Property mappings (same format as vertex properties)

General Options

Key Required Description

limit

No

Maximum records per source (for testing). Omit or set to 0 for unlimited

Post-Import Commands

The postImportCommands array defines commands to execute automatically after the graph import completes. This is useful for creating indexes, analytical views, or running any database command that depends on the imported data being present.

Key Required Description

language

Yes

Query language to use: sql, opencypher, etc.

command

Yes

The command text to execute

Commands are executed sequentially in the order they appear.
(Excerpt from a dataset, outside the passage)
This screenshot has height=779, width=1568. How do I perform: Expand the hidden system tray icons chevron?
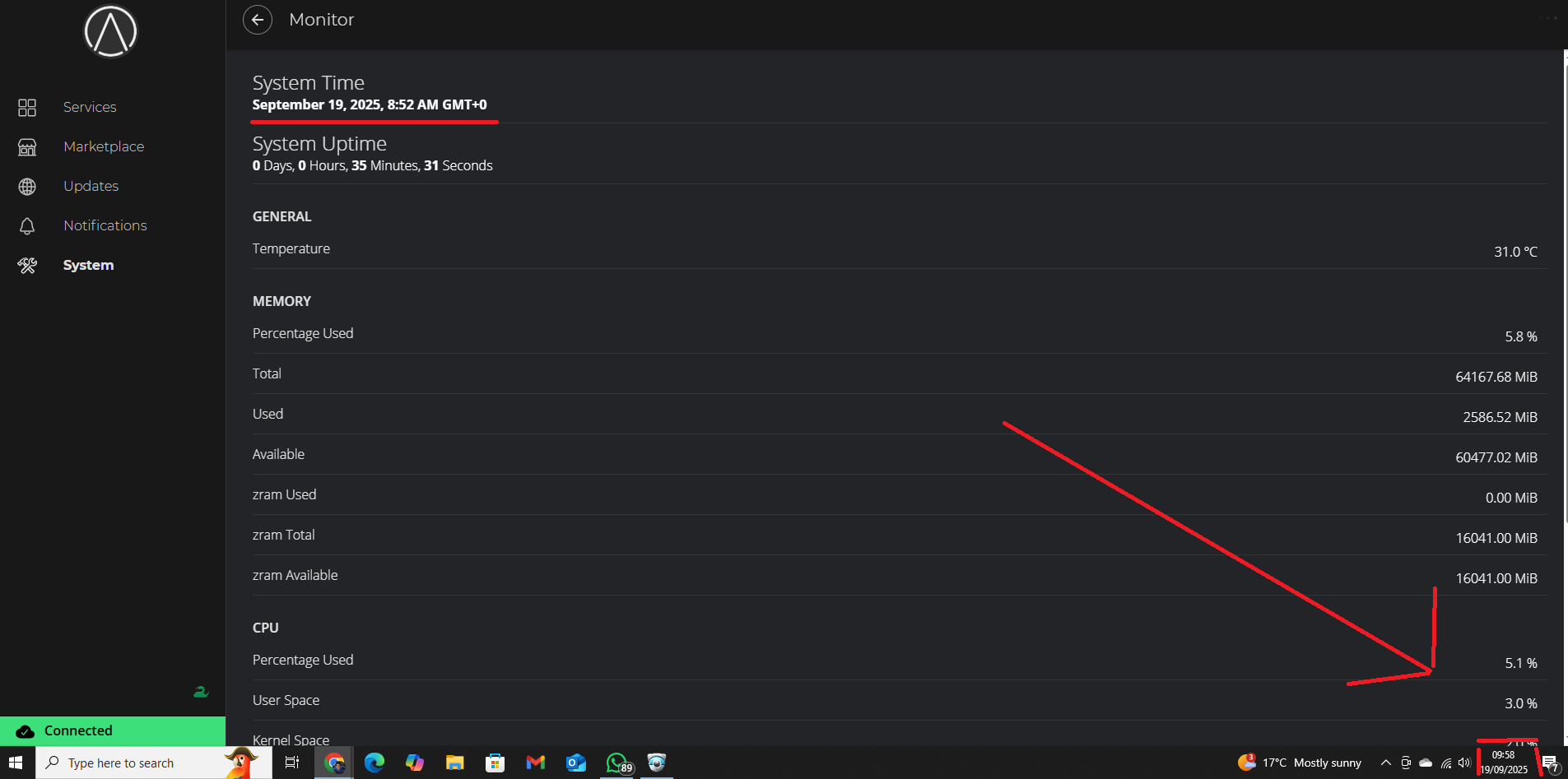click(1385, 763)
If a command fails, a warning is logged and the remaining commands continue to execute.

If any post-import command triggers an asynchronous Graph Analytical View build, the importer automatically waits (up to 10 minutes) for all views to reach READY status before returning.

Example:

"postImportCommands": [
  {
    "language": "sql",
    "command": "CREATE INDEX ON Question (Id) UNIQUE"
  },
  {
    "language": "sql",
    "command": "CREATE GRAPH ANALYTICAL VIEW IF NOT EXISTS myGraph PROPERTIES (`!Body`, `!Text`) UPDATE MODE SYNCHRONOUS"
  }
]

Complete Example

Below is a complete JSON configuration for importing a StackOverflow data dump:

{
  "vertices": [
    {
      "type": "Tag", "file": "Tags.xml", "id": "Id", "nameId": "TagName",
      "properties": { "Id": "int:Id", "TagName": "TagName", "Count": "int:Count" }
    },
    {
      "type": "User", "file": "Users.xml", "id": "Id",
      "properties": {
        "Id": "int:Id", "DisplayName": "DisplayName", "Reputation": "int:Reputation",
        "CreationDate": "CreationDate", "Views": "int:Views"
      }
    },
    {
      "type": "Question", "file": "Posts.xml", "id": "Id", "filter": "PostTypeId=1",
      "properties": {
        "Id": "int:Id", "Title": "Title", "Body": "Body",
        "Score": "int:Score", "ViewCount": "int:ViewCount", "Tags": "Tags"
      },
      "edges": [
        { "attribute": "OwnerUserId", "edge": "ASKED", "target": "User", "direction": "in" },
        { "attribute": "Tags", "edge": "TAGGED_WITH", "target": "Tag", "split": "|" }
      ]
    },
    {
      "type": "Answer", "file": "Posts.xml", "id": "Id", "filter": "PostTypeId=2",
      "properties": {
        "Id": "int:Id", "Body": "Body", "Score": "int:Score"
      },
      "edges": [
        { "attribute": "OwnerUserId", "edge": "ANSWERED", "target": "User", "direction": "in" },
        { "attribute": "ParentId", "edge": "HAS_ANSWER", "target": "Question", "direction": "in" }
      ]
    }
  ],

  "edgeSources": [
    {
      "edge": "ACCEPTED_ANSWER", "file": "Posts.xml",
      "from": "Id:Question", "to": "AcceptedAnswerId:Answer"
    },
    {
      "edge": "LINKED_TO", "file": "PostLinks.xml",
      "from": "PostId:Question", "to": "RelatedPostId:Question",
      "properties": { "LinkType": "int:LinkTypeId" }
    }
  ],

  "postImportCommands": [
    {
      "language": "sql",
      "command": "CREATE GRAPH ANALYTICAL VIEW IF NOT EXISTS stackoverflow PROPERTIES (`!Body`, `!Text`) UPDATE MODE SYNCHRONOUS"
    }
  ]
}

Supported File Formats

The file format is auto-detected from the file extension:

Extension Format

.xml

XML elements (configurable element name, defaults to row)

.csv

CSV with header row (first line defines property names)

.jsonl

JSON Lines (one JSON object per line)

Data Sources (Java API)

When using the Java API, you can use the following RecordSource implementations:

  • CsvRowSource — reads CSV files

  • XmlRowSource — reads XML files

  • JsonlRowSource — reads JSONL files

Custom data sources can be implemented via the RecordSource interface.